Karen Mills was a creature of Manhattan. She saw her children off to private schools, burned up Wall Street buying businesses and raised hundreds of millions of dollars in venture capital as the cofounder of a private-equity fund. Then, in 2001, her husband, Barry, a partner in a law firm, was offered the presidency of Bowdoin College in Brunswick, Maine—population 14,816. “I’d love to do it,” he told her.
Fair enough. Mills supported his dream but also clung to her own, reverse commuting to her job in New York. “There are 10 flights a day,” she says, with the certitude born of having taken most of them.
But Maine began tugging at Mills. Shortly after the couple and their three sons moved into the college’s 1806 Federal-style president’s house, the naval air station in Brunswick was scheduled for closure. Then-Governor John Baldacci asked Mills for help in keeping the local economy from collapsing.
Mills suggested developing “clusters,” geographic concentrations of interconnected businesses. Two such clusters—boat building and specialty foods— proved especially successful. The plan clicked for Brunswick, and the town clicked for Mills. “This is a place of extraordinary values,” she says now. “Raising a family here has been a gift.”

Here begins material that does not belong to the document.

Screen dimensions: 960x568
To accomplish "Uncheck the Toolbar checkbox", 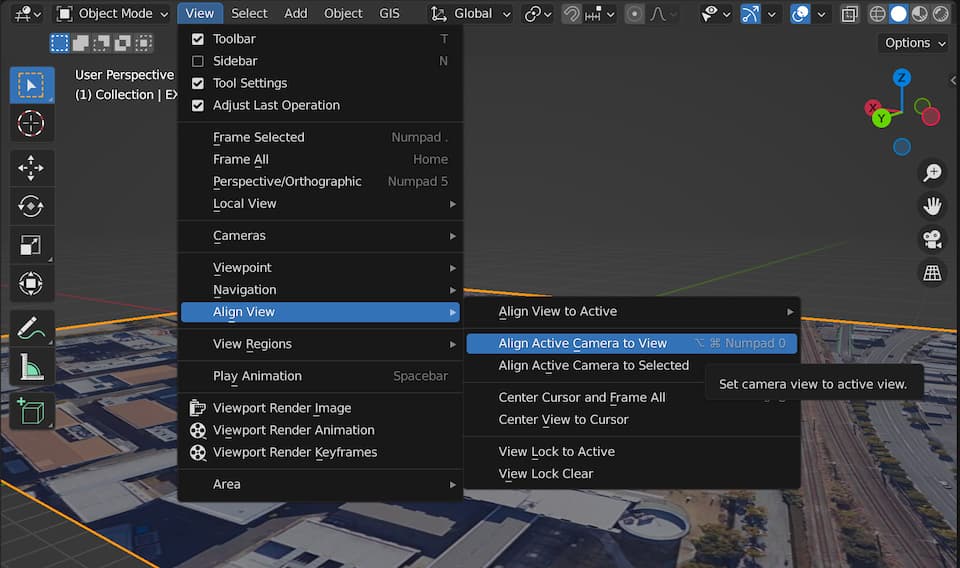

Mills’s success both on Wall Street and in the Pine Tree State brought her to the attention of the Obama transition-team staffers. After the 2008 election, they approached her about heading the Small Business Administration (SBA).
“I hadn’t had a job interview in 25 years,” Mills recalls. “So I asked, ‘Who is going to be in the room?’ ”
“The president-elect,” a liaison answered.
Mills aced the 40-minute interview, outlining her position that the top priority of the SBA had to be getting capital into the hands of entrepreneurs. (The Recovery and Reinvestment Act of 2009 is expected to inject $840 billion into the economy.) But she did make one misstep at the news conference announcing her appointment: She wore her standard New York black suit. “Here’s a tip,” she says. “In Washington, people wear color.”
Mills also has advice for multitaskers: Carry three cell phones, especially if you work for an organization with a history of receiving subpoenas. “I am very careful to do only government work on my government phone,” she says. “Then I have an iPhone, my personal phone. Then I keep an old Motorola flip phone for talking on while I look at one of the other two devices.”